### What the task requires
Each line shown below should be copied exactly.

=== Section Start ===

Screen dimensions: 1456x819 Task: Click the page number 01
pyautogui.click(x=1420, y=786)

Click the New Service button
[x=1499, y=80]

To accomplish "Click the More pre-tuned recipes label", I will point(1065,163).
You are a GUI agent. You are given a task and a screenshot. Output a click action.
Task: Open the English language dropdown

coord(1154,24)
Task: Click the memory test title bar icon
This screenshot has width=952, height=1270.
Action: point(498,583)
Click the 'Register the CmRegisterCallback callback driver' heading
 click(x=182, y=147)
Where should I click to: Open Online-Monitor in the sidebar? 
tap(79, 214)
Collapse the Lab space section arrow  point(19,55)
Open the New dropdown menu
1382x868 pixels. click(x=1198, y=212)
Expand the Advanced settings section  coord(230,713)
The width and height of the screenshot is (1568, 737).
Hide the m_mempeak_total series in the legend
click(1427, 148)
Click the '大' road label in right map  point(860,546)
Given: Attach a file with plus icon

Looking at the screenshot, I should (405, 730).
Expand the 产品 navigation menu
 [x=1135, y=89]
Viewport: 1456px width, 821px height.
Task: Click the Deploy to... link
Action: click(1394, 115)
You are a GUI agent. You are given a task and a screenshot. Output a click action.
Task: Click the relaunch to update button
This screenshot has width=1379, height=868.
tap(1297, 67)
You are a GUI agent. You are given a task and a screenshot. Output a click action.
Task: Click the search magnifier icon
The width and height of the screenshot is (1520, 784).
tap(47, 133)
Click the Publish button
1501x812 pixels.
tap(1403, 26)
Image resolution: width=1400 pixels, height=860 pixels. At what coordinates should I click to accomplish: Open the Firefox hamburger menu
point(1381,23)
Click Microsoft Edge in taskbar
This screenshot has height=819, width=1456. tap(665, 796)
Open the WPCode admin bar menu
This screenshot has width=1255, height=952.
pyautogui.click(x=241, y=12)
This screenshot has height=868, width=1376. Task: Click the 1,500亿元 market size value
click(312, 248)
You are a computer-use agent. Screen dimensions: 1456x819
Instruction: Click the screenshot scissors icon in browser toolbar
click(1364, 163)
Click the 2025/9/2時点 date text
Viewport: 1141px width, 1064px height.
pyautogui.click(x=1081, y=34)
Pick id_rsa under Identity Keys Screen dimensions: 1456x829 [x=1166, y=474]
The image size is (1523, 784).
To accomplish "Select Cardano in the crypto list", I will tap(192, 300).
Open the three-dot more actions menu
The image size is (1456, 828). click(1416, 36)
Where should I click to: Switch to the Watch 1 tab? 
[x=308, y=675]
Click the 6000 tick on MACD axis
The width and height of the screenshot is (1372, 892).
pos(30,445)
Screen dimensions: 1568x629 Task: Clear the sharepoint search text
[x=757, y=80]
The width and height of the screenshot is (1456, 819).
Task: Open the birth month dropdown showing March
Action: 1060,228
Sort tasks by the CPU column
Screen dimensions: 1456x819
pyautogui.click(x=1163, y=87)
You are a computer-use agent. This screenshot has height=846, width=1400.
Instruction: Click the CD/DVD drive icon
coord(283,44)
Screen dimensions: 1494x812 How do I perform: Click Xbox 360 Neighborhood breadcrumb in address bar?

=== Section End ===

### Solution
Screen dimensions: 1456x819 Task: Click the page number 01
pyautogui.click(x=1420, y=786)

Click the New Service button
[x=1499, y=80]

To accomplish "Click the More pre-tuned recipes label", I will point(1065,163).
You are a GUI agent. You are given a task and a screenshot. Output a click action.
Task: Open the English language dropdown

coord(1154,24)
Task: Click the memory test title bar icon
This screenshot has width=952, height=1270.
Action: point(498,583)
Click the 'Register the CmRegisterCallback callback driver' heading
 click(x=182, y=147)
Where should I click to: Open Online-Monitor in the sidebar? 
tap(79, 214)
Collapse the Lab space section arrow  point(19,55)
Open the New dropdown menu
1382x868 pixels. click(x=1198, y=212)
Expand the Advanced settings section  coord(230,713)
The width and height of the screenshot is (1568, 737).
Hide the m_mempeak_total series in the legend
click(1427, 148)
Click the '大' road label in right map  point(860,546)
Given: Attach a file with plus icon

Looking at the screenshot, I should (405, 730).
Expand the 产品 navigation menu
 [x=1135, y=89]
Viewport: 1456px width, 821px height.
Task: Click the Deploy to... link
Action: click(1394, 115)
You are a GUI agent. You are given a task and a screenshot. Output a click action.
Task: Click the relaunch to update button
This screenshot has width=1379, height=868.
tap(1297, 67)
You are a GUI agent. You are given a task and a screenshot. Output a click action.
Task: Click the search magnifier icon
The width and height of the screenshot is (1520, 784).
tap(47, 133)
Click the Publish button
1501x812 pixels.
tap(1403, 26)
Image resolution: width=1400 pixels, height=860 pixels. At what coordinates should I click to accomplish: Open the Firefox hamburger menu
point(1381,23)
Click Microsoft Edge in taskbar
This screenshot has height=819, width=1456. tap(665, 796)
Open the WPCode admin bar menu
This screenshot has width=1255, height=952.
pyautogui.click(x=241, y=12)
This screenshot has height=868, width=1376. Task: Click the 1,500亿元 market size value
click(312, 248)
You are a computer-use agent. Screen dimensions: 1456x819
Instruction: Click the screenshot scissors icon in browser toolbar
click(1364, 163)
Click the 2025/9/2時点 date text
Viewport: 1141px width, 1064px height.
pyautogui.click(x=1081, y=34)
Pick id_rsa under Identity Keys Screen dimensions: 1456x829 [x=1166, y=474]
The image size is (1523, 784).
To accomplish "Select Cardano in the crypto list", I will tap(192, 300).
Open the three-dot more actions menu
The image size is (1456, 828). click(1416, 36)
Where should I click to: Switch to the Watch 1 tab? 
[x=308, y=675]
Click the 6000 tick on MACD axis
The width and height of the screenshot is (1372, 892).
pos(30,445)
Screen dimensions: 1568x629 Task: Clear the sharepoint search text
[x=757, y=80]
The width and height of the screenshot is (1456, 819).
Task: Open the birth month dropdown showing March
Action: 1060,228
Sort tasks by the CPU column
Screen dimensions: 1456x819
pyautogui.click(x=1163, y=87)
You are a computer-use agent. This screenshot has height=846, width=1400.
Instruction: Click the CD/DVD drive icon
coord(283,44)
Screen dimensions: 1494x812 How do I perform: Click Xbox 360 Neighborhood breadcrumb in address bar?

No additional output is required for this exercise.